SELECTED EXTRACT:
•••

The following countries or territories did not retain the jurisdiction of the Judicial Committee at the time of independence or of the transfer of sovereignty from the United Kingdom: Burma (1948), Israel (1948), Somaliland (1960), Cyprus (1960), Zanzibar (1963), Zambia (1964), Rhodesia (1965), South Yemen (1967), Swaziland (1968), Papua New Guinea (1975), Seychelles (1976), Solomon Islands (1978), Vanuatu (1980), Hong Kong (1997).

==Composition==

===Members===

The following are members of the Judicial Committee:

- Justices of the Supreme Court of the United Kingdom (before the establishment of that court in 2009, the Lords of Appeal in Ordinary)
- Other Lords of Appeal (senior judges) from within the United Kingdom
- Privy Counsellors who are (or have been) judges of the Court of Appeal of England and Wales, the Inner House of the Court of Session in Scotland, or of the Court of Appeal in Northern Ireland
- Judges of certain superior courts in Commonwealth nations, who are appointed Privy Counsellors for the purpose of sitting in the JCPC

The bulk of the Committee's work is done by the Supreme Court Justices, who are paid to work full-time in both the Supreme Court and the Privy Council. Overseas judges may not sit when certain UK domestic matters are being heard, but will often sit when appeals from their own countries are being heard.

•••

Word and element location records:
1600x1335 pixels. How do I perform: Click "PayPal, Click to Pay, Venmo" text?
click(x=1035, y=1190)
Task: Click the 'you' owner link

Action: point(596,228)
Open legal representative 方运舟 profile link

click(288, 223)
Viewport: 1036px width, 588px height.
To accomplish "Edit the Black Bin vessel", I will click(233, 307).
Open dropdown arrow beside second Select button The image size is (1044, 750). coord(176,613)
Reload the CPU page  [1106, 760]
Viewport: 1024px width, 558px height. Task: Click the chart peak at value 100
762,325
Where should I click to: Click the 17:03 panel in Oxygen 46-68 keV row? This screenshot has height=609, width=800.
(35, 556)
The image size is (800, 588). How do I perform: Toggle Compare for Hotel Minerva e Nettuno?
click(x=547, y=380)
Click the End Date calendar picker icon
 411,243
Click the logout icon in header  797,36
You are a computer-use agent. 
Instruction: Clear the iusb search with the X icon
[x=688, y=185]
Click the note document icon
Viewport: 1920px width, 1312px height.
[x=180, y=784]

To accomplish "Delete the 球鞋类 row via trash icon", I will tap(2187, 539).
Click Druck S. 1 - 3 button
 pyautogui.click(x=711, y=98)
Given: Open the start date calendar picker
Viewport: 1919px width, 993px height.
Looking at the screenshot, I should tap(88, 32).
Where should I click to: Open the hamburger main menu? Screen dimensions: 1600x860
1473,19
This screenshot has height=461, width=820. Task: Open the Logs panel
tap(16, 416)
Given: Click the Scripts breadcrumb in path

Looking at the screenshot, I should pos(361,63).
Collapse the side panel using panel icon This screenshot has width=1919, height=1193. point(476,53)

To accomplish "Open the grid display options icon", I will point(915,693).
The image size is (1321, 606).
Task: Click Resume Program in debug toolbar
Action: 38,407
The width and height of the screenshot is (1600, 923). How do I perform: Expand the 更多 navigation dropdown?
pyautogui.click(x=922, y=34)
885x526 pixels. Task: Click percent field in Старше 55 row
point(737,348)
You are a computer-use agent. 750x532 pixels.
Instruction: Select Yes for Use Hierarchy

•••

PROBLEM SET:
**1)** Reproduce the passage on the Judicial Committee's composition from "- Justices of" up to and including "are being heard.", substituting "Commonwealth judges" for "Overseas judges".
**2)** According to the passage on the Judicial Committee, who does the bulk of the Committee's work?
**3)** Extend the passage on the Judicial Committee's composition, beginning immediately after its final sentence.

WRITTEN ANSWERS:
**1)**
- Justices of the Supreme Court of the United Kingdom (before the establishment of that court in 2009, the Lords of Appeal in Ordinary)
- Other Lords of Appeal (senior judges) from within the United Kingdom
- Privy Counsellors who are (or have been) judges of the Court of Appeal of England and Wales, the Inner House of the Court of Session in Scotland, or of the Court of Appeal in Northern Ireland
- Judges of certain superior courts in Commonwealth nations, who are appointed Privy Counsellors for the purpose of sitting in the JCPC

The bulk of the Committee's work is done by the Supreme Court Justices, who are paid to work full-time in both the Supreme Court and the Privy Council. Commonwealth judges may not sit when certain UK domestic matters are being heard, but will often sit when appeals from their own countries are being heard.

**2)** The Supreme Court Justices, who are paid to work full-time in both the Supreme Court and the Privy Council.

**3)**
=== Registrars ===

- Henry Reeve, 1853–1887
- Denison Faber, 1st Baron Wittenham, 1887–1896
- Sir Thomas Raleigh, 1896–1899
- Edward Stanley Hope, 1899–1909
- Sir Charles Henry Lawrence Neish, 1909–1934
- Colin Smith, 1934–1940
- Lieutenant-Colonel John Dallas Waters, 1940–1954
- Aylmer J. N. Paterson, 1954–1963
- Leslie Upton, 1963–1966
- Eric Mills, 1966–1983
- D. H. O. Owen, 1983–1998
- John Watherston, 1998–2005
- Mary Macdonald, 2005–2010
- Louise di Mambro, 2011–2022
- Laura Angus 2022–present
- Celia Cave 2023–present

Until 1904 the Registrar of the Admiralty court was also Registrar to the Judicial Committee of the Privy Council in ecclesiastical and maritime causes.

== Procedure ==

Most appeals to the Judicial Committee of the Privy Council are formally appeals to "His Majesty in Council". Appeals from Brunei are formally to the Sultan and Yang di-Pertuan, while appeals from republics within the Commonwealth are directly to the Judicial Committee. Appeals are generally by leave of the local Court of Appeal, although the Judicial Committee retains discretionary power to grant leave to appeal as well.

After hearing an appeal, the panel of judges which heard the case (known as "the Board") issues its decision in writing. For appeals to His Majesty in Council, the Board submits its decision to the King as advice for his consideration. By convention, the advice is always accepted by the King and given effect via an Order in Council.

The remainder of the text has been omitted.